Awesome
Pruning Radix Trie
A Go port of the Pruning Radix Trie, an augmented compressed trie that orders nodes based upon the maximum rank of the items in their subtree. This allows it to quickly search and find k elements with the highest rank. You decide what the rank is for each item.
The most obvious use case would be autocomplete: Finding the top 10 used words with a given prefix is cheap with this data structure.
Usage
To use it, add the library to your go.mod
file by issuing
$ go get olympos.io/container/pruning-radix-trie
and import it like so:
import ptrie "olympos.io/container/pruning-radix-trie"
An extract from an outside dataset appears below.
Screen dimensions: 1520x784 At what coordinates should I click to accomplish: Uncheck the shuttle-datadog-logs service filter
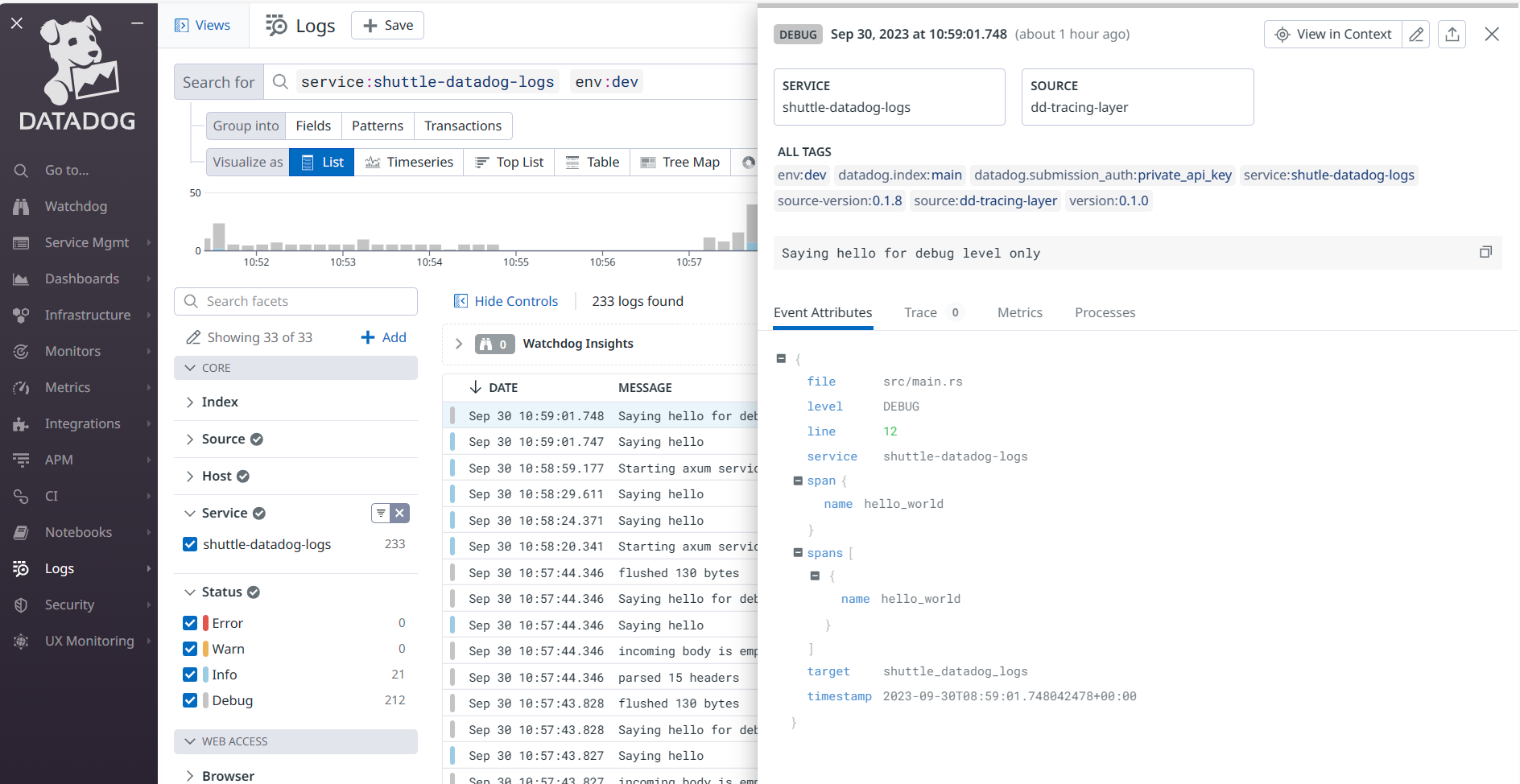pyautogui.click(x=190, y=544)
The library contains in practice two functions you use to interact with it:
FromItems
, which is used to build an immutable pruning radix trie, andPTrie.FindTopK
to find the top k ranked items with a given prefix
Here's a small standalone example of how they are used:
package main
import (
"fmt"
ptrie "olympos.io/container/pruning-radix-trie"
)
type empty struct{}
func main() {
trie := ptrie.FromItems([]ptrie.Item[empty]{
{Term: "hello", Rank: 1000},
{Term: "hi", Rank: 871},
{Term: "howdy", Rank: 70},
{Term: "goodbye", Rank: 918},
})
top := trie.FindTopK("h", 4)
for _, res := range top {
fmt.Printf("%s (rank %d)\n", res.Term, res.Rank)
}
// hello (rank 1000)
// hi (rank 871)
// howdy (rank 70)
}
Notes on Performance
I'm a bit confused about the performance of the original implementation. The benchmark image shows nanoseconds, yet the post talks about microseconds, and the numbers are off by 1000 in either direction. Either the benchmark image should show microseconds or the post should talk about microseconds. Given the presentation, it seems like the benchmark image should talk about microseconds and not nanoseconds.
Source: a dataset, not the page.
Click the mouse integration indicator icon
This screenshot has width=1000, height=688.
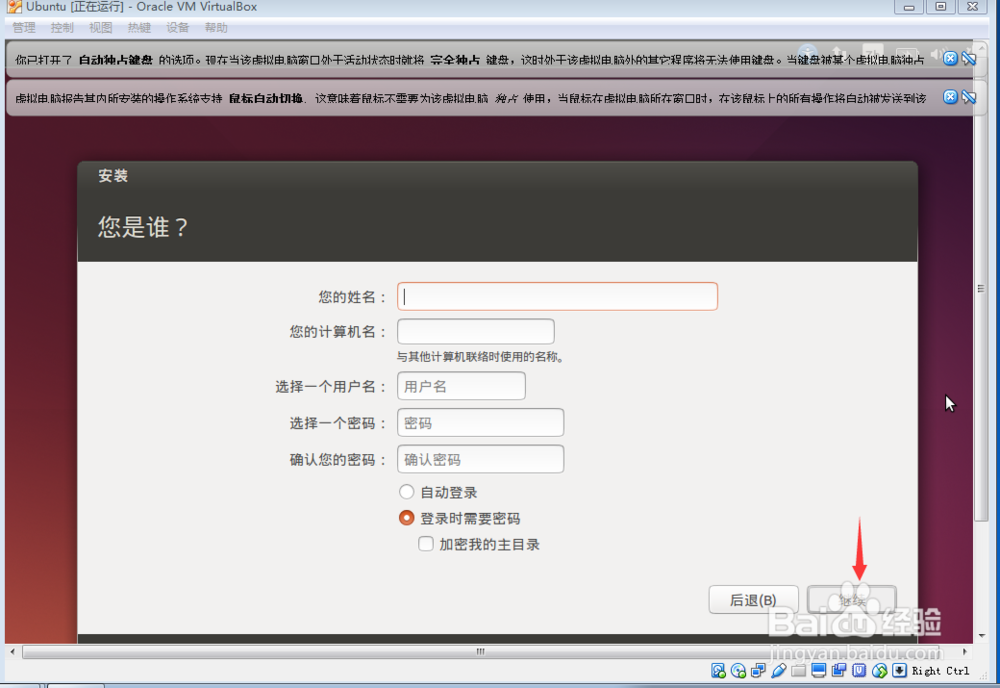coord(878,671)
I don't think there's much point in comparing this trie with an exhaustive search, which is the best a standard Patricia trie would be able to do. Instead, I wanted to highlight the difference between a Patricia/compressed trie and an uncompressed one:
The results aren't that surprising: The compressed trie will have far fewer empty nodes, and so scanning a trie for top-ranked items is gonna be cheaper when there are fewer nodes to visit. When the walk down the trie becomes more and more of the work, you'd prefer that to be efficient. The logic for that is simpler in the uncompressed case, and if you end up with very few nodes to evaluate after that, the uncompressed case could perform better in benchmarks.
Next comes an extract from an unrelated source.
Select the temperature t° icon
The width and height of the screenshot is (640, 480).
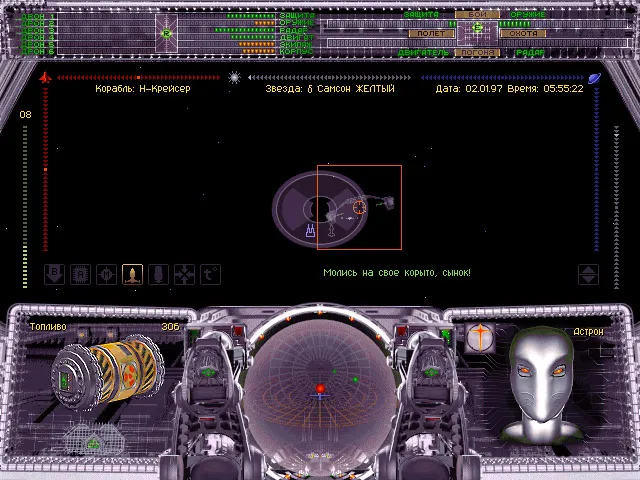[210, 273]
However, this benchmark looks better than it probably should for the uncompressed case, as more or less all the nodes will be in the cache. In a real-world scenario, the compressed trie will likely fare better than the uncompressed because of cache invalidation etc.
License
Copyright © 2023 Jean Niklas L'orange and contributors
Distributed under the BSD 3-clause license, which is available in the file LICENSE.